* _Exercise brief_
Only lines holding "computer" are needed; copy each of them from the data below.

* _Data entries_
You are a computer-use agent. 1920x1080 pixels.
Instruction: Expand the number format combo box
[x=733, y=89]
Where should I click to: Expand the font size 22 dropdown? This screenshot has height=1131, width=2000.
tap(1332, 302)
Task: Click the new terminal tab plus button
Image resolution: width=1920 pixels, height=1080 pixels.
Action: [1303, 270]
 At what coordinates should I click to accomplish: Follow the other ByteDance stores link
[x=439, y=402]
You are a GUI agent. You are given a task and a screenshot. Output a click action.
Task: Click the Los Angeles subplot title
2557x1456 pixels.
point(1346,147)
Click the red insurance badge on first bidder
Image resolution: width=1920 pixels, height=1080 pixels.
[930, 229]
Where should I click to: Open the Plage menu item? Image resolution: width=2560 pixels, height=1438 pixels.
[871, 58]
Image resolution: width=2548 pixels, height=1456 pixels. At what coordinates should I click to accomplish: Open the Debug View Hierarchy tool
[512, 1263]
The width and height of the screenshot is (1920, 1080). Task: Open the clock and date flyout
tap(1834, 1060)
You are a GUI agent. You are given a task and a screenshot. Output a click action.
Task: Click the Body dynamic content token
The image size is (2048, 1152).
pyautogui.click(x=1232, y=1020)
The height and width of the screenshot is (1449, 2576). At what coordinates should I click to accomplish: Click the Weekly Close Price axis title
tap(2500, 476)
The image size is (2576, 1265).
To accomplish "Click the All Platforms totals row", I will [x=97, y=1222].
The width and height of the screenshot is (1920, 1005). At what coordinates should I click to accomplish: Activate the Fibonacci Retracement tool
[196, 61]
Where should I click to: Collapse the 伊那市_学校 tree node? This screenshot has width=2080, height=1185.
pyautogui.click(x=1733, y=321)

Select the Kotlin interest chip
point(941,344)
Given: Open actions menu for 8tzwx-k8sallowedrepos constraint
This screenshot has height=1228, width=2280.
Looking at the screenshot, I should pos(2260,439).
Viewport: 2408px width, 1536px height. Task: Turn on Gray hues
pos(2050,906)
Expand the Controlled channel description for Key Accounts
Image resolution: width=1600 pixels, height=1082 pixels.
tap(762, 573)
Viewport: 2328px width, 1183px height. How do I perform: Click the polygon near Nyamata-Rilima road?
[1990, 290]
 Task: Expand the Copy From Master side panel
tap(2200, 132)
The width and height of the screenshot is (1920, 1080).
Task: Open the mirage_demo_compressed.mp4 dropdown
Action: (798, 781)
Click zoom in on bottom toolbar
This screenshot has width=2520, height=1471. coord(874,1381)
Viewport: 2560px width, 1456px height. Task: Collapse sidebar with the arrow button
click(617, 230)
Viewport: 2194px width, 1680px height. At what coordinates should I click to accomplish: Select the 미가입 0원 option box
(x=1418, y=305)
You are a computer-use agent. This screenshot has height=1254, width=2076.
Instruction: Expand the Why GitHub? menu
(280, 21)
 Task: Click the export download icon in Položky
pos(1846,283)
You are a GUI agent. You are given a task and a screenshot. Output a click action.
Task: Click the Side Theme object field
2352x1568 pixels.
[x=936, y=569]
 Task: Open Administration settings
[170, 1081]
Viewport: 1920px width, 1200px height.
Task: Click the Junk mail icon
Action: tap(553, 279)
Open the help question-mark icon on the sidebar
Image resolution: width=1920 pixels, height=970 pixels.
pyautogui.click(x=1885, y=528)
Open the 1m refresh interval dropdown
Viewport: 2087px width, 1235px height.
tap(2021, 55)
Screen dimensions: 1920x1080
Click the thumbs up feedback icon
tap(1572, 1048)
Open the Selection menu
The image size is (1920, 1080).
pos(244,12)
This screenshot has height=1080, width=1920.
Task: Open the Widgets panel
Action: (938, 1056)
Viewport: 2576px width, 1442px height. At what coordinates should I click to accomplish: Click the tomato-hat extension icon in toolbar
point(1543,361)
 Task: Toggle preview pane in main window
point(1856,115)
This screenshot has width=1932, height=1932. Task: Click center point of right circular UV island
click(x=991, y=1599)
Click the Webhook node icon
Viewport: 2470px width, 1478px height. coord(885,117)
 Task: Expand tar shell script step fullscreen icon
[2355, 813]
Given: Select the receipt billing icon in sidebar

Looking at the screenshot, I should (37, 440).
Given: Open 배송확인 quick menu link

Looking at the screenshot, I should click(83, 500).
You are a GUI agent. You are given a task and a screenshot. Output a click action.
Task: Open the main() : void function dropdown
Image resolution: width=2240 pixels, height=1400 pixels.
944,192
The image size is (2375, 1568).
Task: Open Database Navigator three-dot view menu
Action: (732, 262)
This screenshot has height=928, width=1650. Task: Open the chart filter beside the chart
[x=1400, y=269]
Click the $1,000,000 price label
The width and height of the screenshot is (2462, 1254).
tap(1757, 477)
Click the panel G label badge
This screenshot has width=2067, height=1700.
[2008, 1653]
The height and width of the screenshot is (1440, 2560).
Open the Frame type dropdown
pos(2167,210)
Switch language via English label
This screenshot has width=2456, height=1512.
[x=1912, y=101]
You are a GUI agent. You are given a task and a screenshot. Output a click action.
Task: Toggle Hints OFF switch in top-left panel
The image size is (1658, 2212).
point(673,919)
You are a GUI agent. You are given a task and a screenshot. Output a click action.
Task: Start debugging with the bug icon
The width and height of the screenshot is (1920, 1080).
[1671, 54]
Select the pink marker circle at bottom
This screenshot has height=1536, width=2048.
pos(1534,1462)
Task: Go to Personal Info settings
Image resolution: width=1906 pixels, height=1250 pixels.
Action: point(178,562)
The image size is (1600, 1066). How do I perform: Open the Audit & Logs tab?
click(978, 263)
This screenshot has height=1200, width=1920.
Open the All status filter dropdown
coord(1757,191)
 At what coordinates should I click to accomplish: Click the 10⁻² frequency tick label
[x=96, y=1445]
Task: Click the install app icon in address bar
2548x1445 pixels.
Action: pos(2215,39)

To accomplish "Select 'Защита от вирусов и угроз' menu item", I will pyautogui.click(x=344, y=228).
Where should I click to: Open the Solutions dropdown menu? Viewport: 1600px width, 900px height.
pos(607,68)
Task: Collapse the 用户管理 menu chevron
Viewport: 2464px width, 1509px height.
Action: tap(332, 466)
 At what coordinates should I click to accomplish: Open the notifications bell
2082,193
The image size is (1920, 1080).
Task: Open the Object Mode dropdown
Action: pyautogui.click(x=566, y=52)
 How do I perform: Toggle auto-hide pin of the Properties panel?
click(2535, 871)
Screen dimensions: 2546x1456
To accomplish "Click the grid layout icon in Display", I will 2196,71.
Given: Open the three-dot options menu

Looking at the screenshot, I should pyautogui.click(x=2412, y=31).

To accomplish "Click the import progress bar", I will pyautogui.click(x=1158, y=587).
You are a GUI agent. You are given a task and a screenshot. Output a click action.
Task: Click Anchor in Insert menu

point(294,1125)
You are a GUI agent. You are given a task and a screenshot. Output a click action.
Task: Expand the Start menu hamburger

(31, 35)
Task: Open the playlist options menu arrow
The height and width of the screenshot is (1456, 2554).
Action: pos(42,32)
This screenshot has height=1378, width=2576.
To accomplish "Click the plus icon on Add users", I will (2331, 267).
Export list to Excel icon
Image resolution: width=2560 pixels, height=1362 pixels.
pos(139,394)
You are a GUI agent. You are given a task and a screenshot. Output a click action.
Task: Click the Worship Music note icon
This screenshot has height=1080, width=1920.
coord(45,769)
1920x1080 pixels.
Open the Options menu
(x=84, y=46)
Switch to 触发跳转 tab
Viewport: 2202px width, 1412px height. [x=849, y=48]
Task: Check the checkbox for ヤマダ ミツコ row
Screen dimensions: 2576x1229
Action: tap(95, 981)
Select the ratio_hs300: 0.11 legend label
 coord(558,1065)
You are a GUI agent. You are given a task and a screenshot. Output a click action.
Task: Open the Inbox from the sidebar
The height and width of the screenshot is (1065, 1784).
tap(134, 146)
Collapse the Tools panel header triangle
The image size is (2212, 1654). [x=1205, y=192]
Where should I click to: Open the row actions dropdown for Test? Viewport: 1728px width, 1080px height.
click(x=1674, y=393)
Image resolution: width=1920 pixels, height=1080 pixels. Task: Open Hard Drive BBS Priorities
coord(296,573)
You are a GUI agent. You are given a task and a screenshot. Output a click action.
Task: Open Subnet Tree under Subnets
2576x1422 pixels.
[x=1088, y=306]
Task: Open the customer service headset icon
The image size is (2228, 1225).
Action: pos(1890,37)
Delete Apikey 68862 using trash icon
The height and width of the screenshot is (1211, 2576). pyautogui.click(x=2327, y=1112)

* _Response area_
You are a computer-use agent. 1920x1080 pixels.
You are a computer-use agent. This screenshot has height=1254, width=2076.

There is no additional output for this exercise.